Set down all of the entries precisely as they were written.

__________________________________________________

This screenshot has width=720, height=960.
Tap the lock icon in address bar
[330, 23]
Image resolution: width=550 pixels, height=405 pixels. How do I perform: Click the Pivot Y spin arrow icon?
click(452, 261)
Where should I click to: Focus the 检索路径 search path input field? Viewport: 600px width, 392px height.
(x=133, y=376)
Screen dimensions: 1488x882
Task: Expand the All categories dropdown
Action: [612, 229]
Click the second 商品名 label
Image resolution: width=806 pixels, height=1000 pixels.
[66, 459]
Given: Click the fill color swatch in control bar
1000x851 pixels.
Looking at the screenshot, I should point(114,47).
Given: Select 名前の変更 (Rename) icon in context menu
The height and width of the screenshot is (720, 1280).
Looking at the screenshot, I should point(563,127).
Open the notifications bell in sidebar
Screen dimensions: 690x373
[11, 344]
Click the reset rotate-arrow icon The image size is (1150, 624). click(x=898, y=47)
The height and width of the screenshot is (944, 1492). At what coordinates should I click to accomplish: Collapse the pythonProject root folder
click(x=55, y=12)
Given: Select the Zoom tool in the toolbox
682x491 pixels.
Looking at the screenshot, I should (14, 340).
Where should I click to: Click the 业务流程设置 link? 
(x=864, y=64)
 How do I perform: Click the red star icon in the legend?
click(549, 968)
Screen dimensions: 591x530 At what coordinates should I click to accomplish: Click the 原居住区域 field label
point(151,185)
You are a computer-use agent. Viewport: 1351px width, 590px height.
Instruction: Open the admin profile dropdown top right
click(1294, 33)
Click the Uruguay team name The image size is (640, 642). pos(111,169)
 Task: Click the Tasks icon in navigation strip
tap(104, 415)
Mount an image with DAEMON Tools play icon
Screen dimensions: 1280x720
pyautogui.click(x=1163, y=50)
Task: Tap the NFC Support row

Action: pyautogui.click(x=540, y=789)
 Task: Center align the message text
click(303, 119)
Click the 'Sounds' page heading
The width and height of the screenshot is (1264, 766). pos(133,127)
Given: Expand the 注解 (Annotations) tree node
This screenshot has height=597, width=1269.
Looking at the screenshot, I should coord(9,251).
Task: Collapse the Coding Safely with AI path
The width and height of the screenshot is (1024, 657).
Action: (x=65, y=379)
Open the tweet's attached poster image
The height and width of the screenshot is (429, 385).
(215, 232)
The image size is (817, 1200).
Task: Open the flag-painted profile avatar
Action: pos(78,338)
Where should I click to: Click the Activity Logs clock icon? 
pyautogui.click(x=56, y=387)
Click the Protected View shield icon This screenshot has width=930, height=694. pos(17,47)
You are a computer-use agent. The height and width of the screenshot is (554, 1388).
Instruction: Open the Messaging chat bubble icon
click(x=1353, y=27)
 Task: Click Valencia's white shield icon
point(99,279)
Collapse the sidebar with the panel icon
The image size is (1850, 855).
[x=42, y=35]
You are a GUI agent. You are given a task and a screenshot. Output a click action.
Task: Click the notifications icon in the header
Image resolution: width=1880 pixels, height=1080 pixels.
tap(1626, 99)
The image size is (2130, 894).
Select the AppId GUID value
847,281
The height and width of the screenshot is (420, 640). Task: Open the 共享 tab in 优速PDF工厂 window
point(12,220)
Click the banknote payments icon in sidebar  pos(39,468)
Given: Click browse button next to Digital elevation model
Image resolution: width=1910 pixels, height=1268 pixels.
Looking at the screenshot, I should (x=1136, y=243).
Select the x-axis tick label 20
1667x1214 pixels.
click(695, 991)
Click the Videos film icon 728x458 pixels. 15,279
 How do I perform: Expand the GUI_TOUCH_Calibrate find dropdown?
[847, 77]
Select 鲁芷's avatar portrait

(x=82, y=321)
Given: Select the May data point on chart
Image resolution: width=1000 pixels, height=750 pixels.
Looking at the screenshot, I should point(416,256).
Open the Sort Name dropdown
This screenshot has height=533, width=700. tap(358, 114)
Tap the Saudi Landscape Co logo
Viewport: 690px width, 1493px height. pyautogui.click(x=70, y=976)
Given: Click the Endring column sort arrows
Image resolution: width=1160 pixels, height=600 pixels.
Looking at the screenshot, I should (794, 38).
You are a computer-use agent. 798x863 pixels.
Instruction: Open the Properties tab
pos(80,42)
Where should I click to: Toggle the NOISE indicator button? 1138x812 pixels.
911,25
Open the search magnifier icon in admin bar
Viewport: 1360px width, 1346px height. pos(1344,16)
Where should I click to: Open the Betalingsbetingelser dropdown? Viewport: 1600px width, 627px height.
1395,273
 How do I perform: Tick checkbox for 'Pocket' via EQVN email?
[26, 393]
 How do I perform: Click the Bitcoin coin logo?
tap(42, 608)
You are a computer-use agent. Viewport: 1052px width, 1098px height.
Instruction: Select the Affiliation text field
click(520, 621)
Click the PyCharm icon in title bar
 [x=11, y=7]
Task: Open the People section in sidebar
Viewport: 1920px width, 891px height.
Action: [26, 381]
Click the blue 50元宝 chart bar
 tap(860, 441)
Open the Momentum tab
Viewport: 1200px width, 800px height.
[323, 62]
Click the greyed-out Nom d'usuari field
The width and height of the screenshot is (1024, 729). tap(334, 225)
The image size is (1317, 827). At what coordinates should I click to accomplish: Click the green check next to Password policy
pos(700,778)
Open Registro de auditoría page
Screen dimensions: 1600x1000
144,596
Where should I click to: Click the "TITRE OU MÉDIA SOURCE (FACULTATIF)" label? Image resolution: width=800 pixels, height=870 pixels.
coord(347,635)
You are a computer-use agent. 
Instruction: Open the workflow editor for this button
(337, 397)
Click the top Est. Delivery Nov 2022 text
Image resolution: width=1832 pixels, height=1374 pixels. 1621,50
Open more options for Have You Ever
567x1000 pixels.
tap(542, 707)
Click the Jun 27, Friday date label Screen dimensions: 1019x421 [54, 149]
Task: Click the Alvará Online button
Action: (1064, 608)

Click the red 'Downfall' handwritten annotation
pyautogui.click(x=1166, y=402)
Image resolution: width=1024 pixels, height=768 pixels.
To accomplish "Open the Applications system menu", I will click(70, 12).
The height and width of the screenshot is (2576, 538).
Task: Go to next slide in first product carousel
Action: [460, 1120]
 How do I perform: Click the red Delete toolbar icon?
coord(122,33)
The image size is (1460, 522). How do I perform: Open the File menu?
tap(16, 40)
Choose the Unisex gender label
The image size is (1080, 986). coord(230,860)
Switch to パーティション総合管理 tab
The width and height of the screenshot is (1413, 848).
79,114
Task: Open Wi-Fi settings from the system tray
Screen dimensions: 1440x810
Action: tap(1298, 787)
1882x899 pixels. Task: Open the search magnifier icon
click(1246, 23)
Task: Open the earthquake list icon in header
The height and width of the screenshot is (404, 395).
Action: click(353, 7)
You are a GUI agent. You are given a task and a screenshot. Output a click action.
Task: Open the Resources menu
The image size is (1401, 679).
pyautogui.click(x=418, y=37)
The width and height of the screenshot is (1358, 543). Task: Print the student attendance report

__________________________________________________

Problem solution
This screenshot has width=720, height=960.
Tap the lock icon in address bar
[330, 23]
Image resolution: width=550 pixels, height=405 pixels. How do I perform: Click the Pivot Y spin arrow icon?
click(452, 261)
Where should I click to: Focus the 检索路径 search path input field? Viewport: 600px width, 392px height.
(x=133, y=376)
Screen dimensions: 1488x882
Task: Expand the All categories dropdown
Action: [612, 229]
Click the second 商品名 label
Image resolution: width=806 pixels, height=1000 pixels.
[66, 459]
Given: Click the fill color swatch in control bar
1000x851 pixels.
Looking at the screenshot, I should point(114,47).
Given: Select 名前の変更 (Rename) icon in context menu
The height and width of the screenshot is (720, 1280).
Looking at the screenshot, I should point(563,127).
Open the notifications bell in sidebar
Screen dimensions: 690x373
[11, 344]
Click the reset rotate-arrow icon The image size is (1150, 624). click(x=898, y=47)
The height and width of the screenshot is (944, 1492). At what coordinates should I click to accomplish: Collapse the pythonProject root folder
click(x=55, y=12)
Given: Select the Zoom tool in the toolbox
682x491 pixels.
Looking at the screenshot, I should (14, 340).
Where should I click to: Click the 业务流程设置 link? 
(x=864, y=64)
 How do I perform: Click the red star icon in the legend?
click(549, 968)
Screen dimensions: 591x530 At what coordinates should I click to accomplish: Click the 原居住区域 field label
point(151,185)
You are a computer-use agent. Viewport: 1351px width, 590px height.
Instruction: Open the admin profile dropdown top right
click(1294, 33)
Click the Uruguay team name The image size is (640, 642). pos(111,169)
 Task: Click the Tasks icon in navigation strip
tap(104, 415)
Mount an image with DAEMON Tools play icon
Screen dimensions: 1280x720
pyautogui.click(x=1163, y=50)
Task: Tap the NFC Support row

Action: pyautogui.click(x=540, y=789)
 Task: Center align the message text
click(303, 119)
Click the 'Sounds' page heading
The width and height of the screenshot is (1264, 766). pos(133,127)
Given: Expand the 注解 (Annotations) tree node
This screenshot has height=597, width=1269.
Looking at the screenshot, I should coord(9,251).
Task: Collapse the Coding Safely with AI path
The width and height of the screenshot is (1024, 657).
Action: (x=65, y=379)
Open the tweet's attached poster image
The height and width of the screenshot is (429, 385).
(215, 232)
The image size is (817, 1200).
Task: Open the flag-painted profile avatar
Action: pos(78,338)
Where should I click to: Click the Activity Logs clock icon? 
pyautogui.click(x=56, y=387)
Click the Protected View shield icon This screenshot has width=930, height=694. pos(17,47)
You are a computer-use agent. The height and width of the screenshot is (554, 1388).
Instruction: Open the Messaging chat bubble icon
click(x=1353, y=27)
 Task: Click Valencia's white shield icon
point(99,279)
Collapse the sidebar with the panel icon
The image size is (1850, 855).
[x=42, y=35]
You are a GUI agent. You are given a task and a screenshot. Output a click action.
Task: Click the notifications icon in the header
Image resolution: width=1880 pixels, height=1080 pixels.
tap(1626, 99)
The image size is (2130, 894).
Select the AppId GUID value
847,281
The height and width of the screenshot is (420, 640). Task: Open the 共享 tab in 优速PDF工厂 window
point(12,220)
Click the banknote payments icon in sidebar  pos(39,468)
Given: Click browse button next to Digital elevation model
Image resolution: width=1910 pixels, height=1268 pixels.
Looking at the screenshot, I should (x=1136, y=243).
Select the x-axis tick label 20
1667x1214 pixels.
click(695, 991)
Click the Videos film icon 728x458 pixels. 15,279
 How do I perform: Expand the GUI_TOUCH_Calibrate find dropdown?
[847, 77]
Select 鲁芷's avatar portrait

(x=82, y=321)
Given: Select the May data point on chart
Image resolution: width=1000 pixels, height=750 pixels.
Looking at the screenshot, I should point(416,256).
Open the Sort Name dropdown
This screenshot has height=533, width=700. tap(358, 114)
Tap the Saudi Landscape Co logo
Viewport: 690px width, 1493px height. pyautogui.click(x=70, y=976)
Given: Click the Endring column sort arrows
Image resolution: width=1160 pixels, height=600 pixels.
Looking at the screenshot, I should (794, 38).
You are a computer-use agent. 798x863 pixels.
Instruction: Open the Properties tab
pos(80,42)
Where should I click to: Toggle the NOISE indicator button? 1138x812 pixels.
911,25
Open the search magnifier icon in admin bar
Viewport: 1360px width, 1346px height. pos(1344,16)
Where should I click to: Open the Betalingsbetingelser dropdown? Viewport: 1600px width, 627px height.
1395,273
 How do I perform: Tick checkbox for 'Pocket' via EQVN email?
[26, 393]
 How do I perform: Click the Bitcoin coin logo?
tap(42, 608)
You are a computer-use agent. Viewport: 1052px width, 1098px height.
Instruction: Select the Affiliation text field
click(520, 621)
Click the PyCharm icon in title bar
 [x=11, y=7]
Task: Open the People section in sidebar
Viewport: 1920px width, 891px height.
Action: [26, 381]
Click the blue 50元宝 chart bar
 tap(860, 441)
Open the Momentum tab
Viewport: 1200px width, 800px height.
[323, 62]
Click the greyed-out Nom d'usuari field
The width and height of the screenshot is (1024, 729). tap(334, 225)
The image size is (1317, 827). At what coordinates should I click to accomplish: Click the green check next to Password policy
pos(700,778)
Open Registro de auditoría page
Screen dimensions: 1600x1000
144,596
Where should I click to: Click the "TITRE OU MÉDIA SOURCE (FACULTATIF)" label? Image resolution: width=800 pixels, height=870 pixels.
coord(347,635)
You are a computer-use agent. 
Instruction: Open the workflow editor for this button
(337, 397)
Click the top Est. Delivery Nov 2022 text
Image resolution: width=1832 pixels, height=1374 pixels. 1621,50
Open more options for Have You Ever
567x1000 pixels.
tap(542, 707)
Click the Jun 27, Friday date label Screen dimensions: 1019x421 [54, 149]
Task: Click the Alvará Online button
Action: (1064, 608)

Click the red 'Downfall' handwritten annotation
pyautogui.click(x=1166, y=402)
Image resolution: width=1024 pixels, height=768 pixels.
To accomplish "Open the Applications system menu", I will click(70, 12).
The height and width of the screenshot is (2576, 538).
Task: Go to next slide in first product carousel
Action: [460, 1120]
 How do I perform: Click the red Delete toolbar icon?
coord(122,33)
The image size is (1460, 522). How do I perform: Open the File menu?
tap(16, 40)
Choose the Unisex gender label
The image size is (1080, 986). coord(230,860)
Switch to パーティション総合管理 tab
The width and height of the screenshot is (1413, 848).
79,114
Task: Open Wi-Fi settings from the system tray
Screen dimensions: 1440x810
Action: tap(1298, 787)
1882x899 pixels. Task: Open the search magnifier icon
click(1246, 23)
Task: Open the earthquake list icon in header
The height and width of the screenshot is (404, 395).
Action: click(353, 7)
You are a GUI agent. You are given a task and a screenshot. Output a click action.
Task: Open the Resources menu
The image size is (1401, 679).
pyautogui.click(x=418, y=37)
The width and height of the screenshot is (1358, 543). Task: Print the student attendance report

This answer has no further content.